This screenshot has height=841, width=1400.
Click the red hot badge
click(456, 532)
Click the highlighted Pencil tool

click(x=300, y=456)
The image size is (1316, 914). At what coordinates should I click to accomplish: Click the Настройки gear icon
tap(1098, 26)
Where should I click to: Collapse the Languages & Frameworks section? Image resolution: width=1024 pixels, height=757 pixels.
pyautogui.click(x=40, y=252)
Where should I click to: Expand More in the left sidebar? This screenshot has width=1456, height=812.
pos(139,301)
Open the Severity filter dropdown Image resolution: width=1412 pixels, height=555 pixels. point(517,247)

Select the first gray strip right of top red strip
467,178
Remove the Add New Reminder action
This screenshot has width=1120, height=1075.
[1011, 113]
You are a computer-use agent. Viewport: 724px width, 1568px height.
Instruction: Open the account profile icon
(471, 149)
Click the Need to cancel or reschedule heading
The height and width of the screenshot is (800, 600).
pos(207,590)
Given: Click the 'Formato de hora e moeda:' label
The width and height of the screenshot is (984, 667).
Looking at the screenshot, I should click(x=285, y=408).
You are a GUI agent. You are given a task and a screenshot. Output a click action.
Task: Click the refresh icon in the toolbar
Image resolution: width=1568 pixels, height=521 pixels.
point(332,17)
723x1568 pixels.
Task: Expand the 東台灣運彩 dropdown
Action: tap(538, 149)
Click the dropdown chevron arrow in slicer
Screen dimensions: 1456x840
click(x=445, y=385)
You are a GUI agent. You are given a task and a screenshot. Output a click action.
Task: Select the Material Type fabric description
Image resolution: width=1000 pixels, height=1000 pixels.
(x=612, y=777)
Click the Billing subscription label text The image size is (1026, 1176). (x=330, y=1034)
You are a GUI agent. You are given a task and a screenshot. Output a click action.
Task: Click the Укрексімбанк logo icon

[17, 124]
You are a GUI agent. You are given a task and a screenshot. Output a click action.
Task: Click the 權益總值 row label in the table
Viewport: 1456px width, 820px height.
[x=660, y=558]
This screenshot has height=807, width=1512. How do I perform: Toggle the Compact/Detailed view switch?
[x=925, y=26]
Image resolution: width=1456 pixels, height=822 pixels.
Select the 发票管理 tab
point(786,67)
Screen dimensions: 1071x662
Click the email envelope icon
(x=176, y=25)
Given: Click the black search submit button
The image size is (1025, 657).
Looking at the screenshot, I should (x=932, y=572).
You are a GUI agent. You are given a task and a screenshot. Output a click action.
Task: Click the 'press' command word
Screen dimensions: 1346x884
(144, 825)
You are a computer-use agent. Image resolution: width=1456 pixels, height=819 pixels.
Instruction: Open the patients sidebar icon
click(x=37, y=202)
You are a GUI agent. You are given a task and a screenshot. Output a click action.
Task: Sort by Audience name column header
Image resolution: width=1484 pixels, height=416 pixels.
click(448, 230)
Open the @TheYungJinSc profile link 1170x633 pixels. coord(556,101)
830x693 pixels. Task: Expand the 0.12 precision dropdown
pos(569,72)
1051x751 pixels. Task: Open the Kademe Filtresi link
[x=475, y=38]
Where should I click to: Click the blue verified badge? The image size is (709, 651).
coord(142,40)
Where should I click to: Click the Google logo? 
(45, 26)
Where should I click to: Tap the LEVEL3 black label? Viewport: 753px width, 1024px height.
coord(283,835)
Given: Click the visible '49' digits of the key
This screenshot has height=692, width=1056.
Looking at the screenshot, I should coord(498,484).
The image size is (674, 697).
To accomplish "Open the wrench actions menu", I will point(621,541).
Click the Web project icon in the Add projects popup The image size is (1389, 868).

━━━━━━

■ **AIM OF THE TASK**: Copy each line above exactly as it stands.

■ **RESULT FOR THIS TASK**:
This screenshot has height=841, width=1400.
Click the red hot badge
click(456, 532)
Click the highlighted Pencil tool

click(x=300, y=456)
The image size is (1316, 914). At what coordinates should I click to accomplish: Click the Настройки gear icon
tap(1098, 26)
Where should I click to: Collapse the Languages & Frameworks section? Image resolution: width=1024 pixels, height=757 pixels.
pyautogui.click(x=40, y=252)
Where should I click to: Expand More in the left sidebar? This screenshot has width=1456, height=812.
pos(139,301)
Open the Severity filter dropdown Image resolution: width=1412 pixels, height=555 pixels. point(517,247)

Select the first gray strip right of top red strip
467,178
Remove the Add New Reminder action
This screenshot has width=1120, height=1075.
[1011, 113]
You are a computer-use agent. Viewport: 724px width, 1568px height.
Instruction: Open the account profile icon
(471, 149)
Click the Need to cancel or reschedule heading
The height and width of the screenshot is (800, 600).
pos(207,590)
Given: Click the 'Formato de hora e moeda:' label
The width and height of the screenshot is (984, 667).
Looking at the screenshot, I should click(x=285, y=408).
You are a GUI agent. You are given a task and a screenshot. Output a click action.
Task: Click the refresh icon in the toolbar
Image resolution: width=1568 pixels, height=521 pixels.
point(332,17)
723x1568 pixels.
Task: Expand the 東台灣運彩 dropdown
Action: tap(538, 149)
Click the dropdown chevron arrow in slicer
Screen dimensions: 1456x840
click(x=445, y=385)
You are a GUI agent. You are given a task and a screenshot. Output a click action.
Task: Select the Material Type fabric description
Image resolution: width=1000 pixels, height=1000 pixels.
(x=612, y=777)
Click the Billing subscription label text The image size is (1026, 1176). (x=330, y=1034)
You are a GUI agent. You are given a task and a screenshot. Output a click action.
Task: Click the Укрексімбанк logo icon

[17, 124]
You are a GUI agent. You are given a task and a screenshot. Output a click action.
Task: Click the 權益總值 row label in the table
Viewport: 1456px width, 820px height.
[x=660, y=558]
This screenshot has height=807, width=1512. How do I perform: Toggle the Compact/Detailed view switch?
[x=925, y=26]
Image resolution: width=1456 pixels, height=822 pixels.
Select the 发票管理 tab
point(786,67)
Screen dimensions: 1071x662
Click the email envelope icon
(x=176, y=25)
Given: Click the black search submit button
The image size is (1025, 657).
Looking at the screenshot, I should (x=932, y=572).
You are a GUI agent. You are given a task and a screenshot. Output a click action.
Task: Click the 'press' command word
Screen dimensions: 1346x884
(144, 825)
You are a computer-use agent. Image resolution: width=1456 pixels, height=819 pixels.
Instruction: Open the patients sidebar icon
click(x=37, y=202)
You are a GUI agent. You are given a task and a screenshot. Output a click action.
Task: Sort by Audience name column header
Image resolution: width=1484 pixels, height=416 pixels.
click(448, 230)
Open the @TheYungJinSc profile link 1170x633 pixels. coord(556,101)
830x693 pixels. Task: Expand the 0.12 precision dropdown
pos(569,72)
1051x751 pixels. Task: Open the Kademe Filtresi link
[x=475, y=38]
Where should I click to: Click the blue verified badge? The image size is (709, 651).
coord(142,40)
Where should I click to: Click the Google logo? 
(45, 26)
Where should I click to: Tap the LEVEL3 black label? Viewport: 753px width, 1024px height.
coord(283,835)
Given: Click the visible '49' digits of the key
This screenshot has height=692, width=1056.
Looking at the screenshot, I should coord(498,484).
The image size is (674, 697).
To accomplish "Open the wrench actions menu", I will point(621,541).
Click the Web project icon in the Add projects popup The image size is (1389, 868).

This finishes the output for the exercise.